In every entry, replace "Click" with "Press" and keep all other text the same. Don't include the pictures in your answer.

═════ GIVEN ENTRIES

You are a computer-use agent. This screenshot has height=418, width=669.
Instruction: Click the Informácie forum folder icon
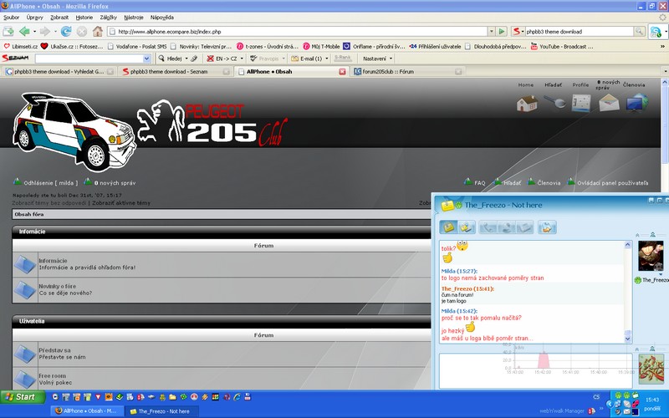[26, 264]
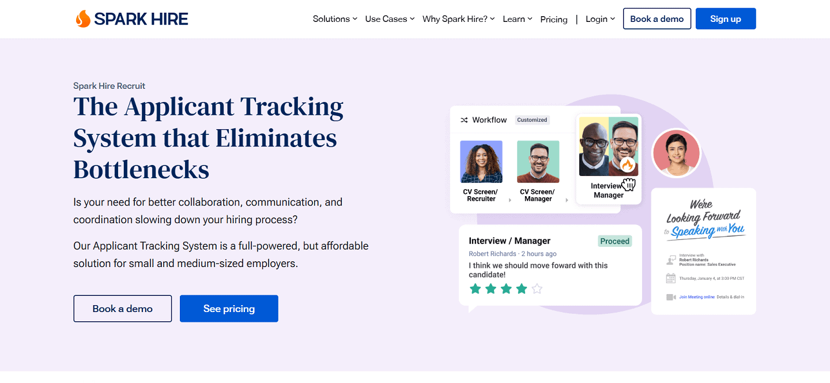830x383 pixels.
Task: Open the Solutions dropdown
Action: [334, 18]
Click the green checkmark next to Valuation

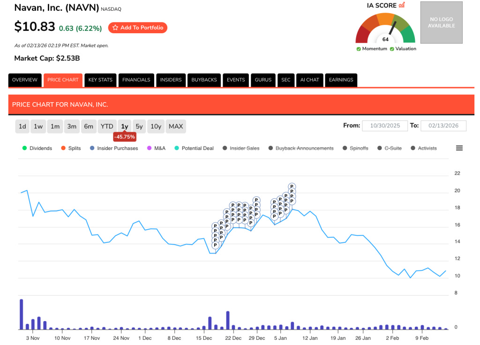tap(393, 49)
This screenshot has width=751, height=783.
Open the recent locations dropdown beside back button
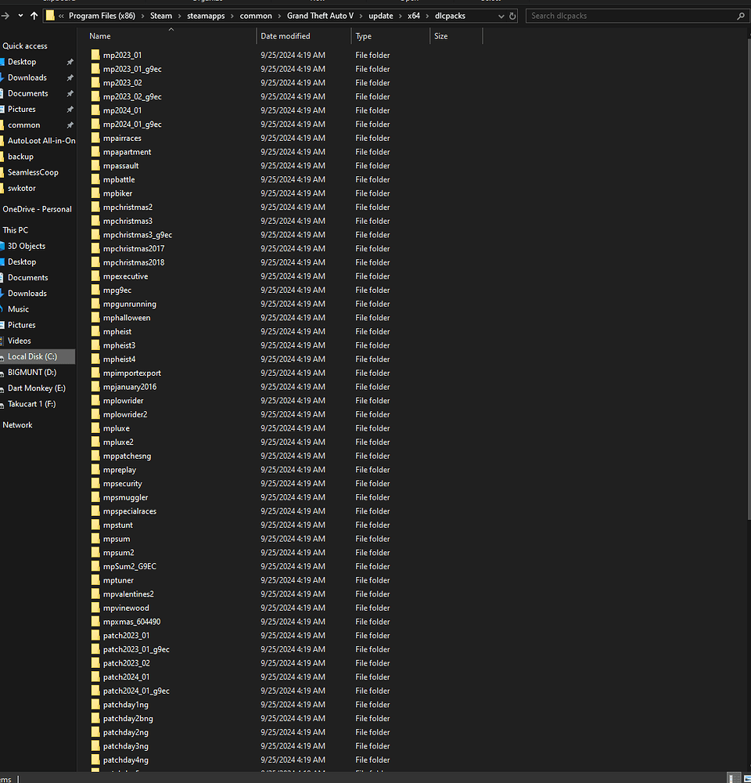tap(20, 15)
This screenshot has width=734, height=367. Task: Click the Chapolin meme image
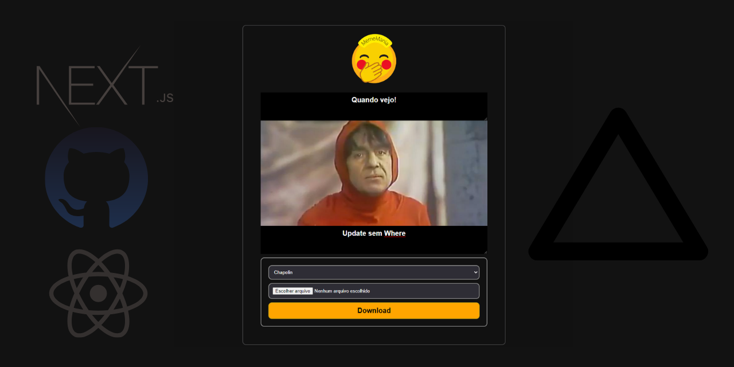[x=374, y=172]
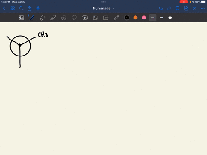Select the Highlighter tool
This screenshot has width=207, height=155.
tap(53, 18)
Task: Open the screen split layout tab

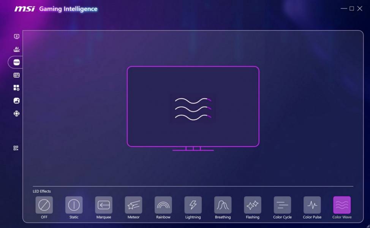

══════════

* **REPLY**
You are a computer-use agent. This screenshot has height=418, width=669.
Instruction: Press the Informácie forum folder icon
[26, 264]
830x383 pixels.
Task: Open the Solutions dropdown
Action: [334, 18]
Press the green checkmark next to Valuation

tap(393, 49)
This screenshot has width=751, height=783.
Open the recent locations dropdown beside back button
tap(20, 15)
This screenshot has width=734, height=367. Task: Press the Chapolin meme image
[x=374, y=172]
Select the Highlighter tool
This screenshot has width=207, height=155.
tap(53, 18)
Task: Open the screen split layout tab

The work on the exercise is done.